Having test fitted the parts that make up the wind turbine so far, I dissasembled it so that I could make a start on altering the main tube of the wind turbines yaw tube (front strut from car). I cut through the tube with a 4.5" angle grinder and cleaned the cut up with a belt sander, ready for welding. Being a very inexperienced welder, I thought I would play safe and also put a bolt through the two pieces that will be welded together. The idea of that lot comming down on my head while spinning at 500 RPM is not very appealing. I placed the two pieces together to get an idea of the best position to join the two parts. The hub, where the wind turbines blades will bolt on, needs to be off-set from the pivot point to allow the furling mechanism to work. Also mounting the bulk of the weight lower down the yaw tube should help from a stability point of view. I'm leaving the welding for another day. I don't have the time right now and I need to dig the welder out from a pile of junk in the garage. In the next update I should be showing off some very ugly welding skills.
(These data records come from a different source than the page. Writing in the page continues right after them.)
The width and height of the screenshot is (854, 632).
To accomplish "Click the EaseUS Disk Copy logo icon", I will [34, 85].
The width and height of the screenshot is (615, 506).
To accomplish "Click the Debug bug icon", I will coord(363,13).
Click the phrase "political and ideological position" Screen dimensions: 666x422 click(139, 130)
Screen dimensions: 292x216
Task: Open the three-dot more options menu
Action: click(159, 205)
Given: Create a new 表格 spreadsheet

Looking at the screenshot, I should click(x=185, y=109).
I've now made a start on the welding. The main assembly is now mostly done, just leaving the tail pivot and boom to be fabricated and welded. I started by drilling a 12mm hole for a bolt to pass through where the two pieces will be welded together. I placed one of the the small steel discs that was left over from cutting the centre out of the large magnet rotor discs, between the two strut halves so that they fitted together nicely. I then tightened the bolt through the whole assembly to hold it together and began welding. By my standards, the welding went fairly well..... I only had three small fires to put out. The last time I'd done some welding, I managed to set fire to a container of industrial meths which melted the container and the whole floor was on fire. Once the two strut halves were welded to my satisfaction, my thoughts turned to the stator brackets. After a quick hunt around the workshop I found some sheet steel that looked perfect. I cut out three 6 inch long strips, about 1.25 inches wide, 1/8 thick. I pondered over drilling and tapping the hub body to bolt them on, when I realized I could just weld 'em on there.... Much quicker and easier. Duh....... After letting the assembly cool down for a few hours, I gave it a quick coat of hammerite paint. It's amazing how quickly the fresh welds get rust appearing on the surface.

 

I made up a quick stand to put the wind turbine on because it was awkward trying to work on it with it wanting to roll around all over the place. This took about 15 mins to knock together. It's not pretty, but serves it's purpose.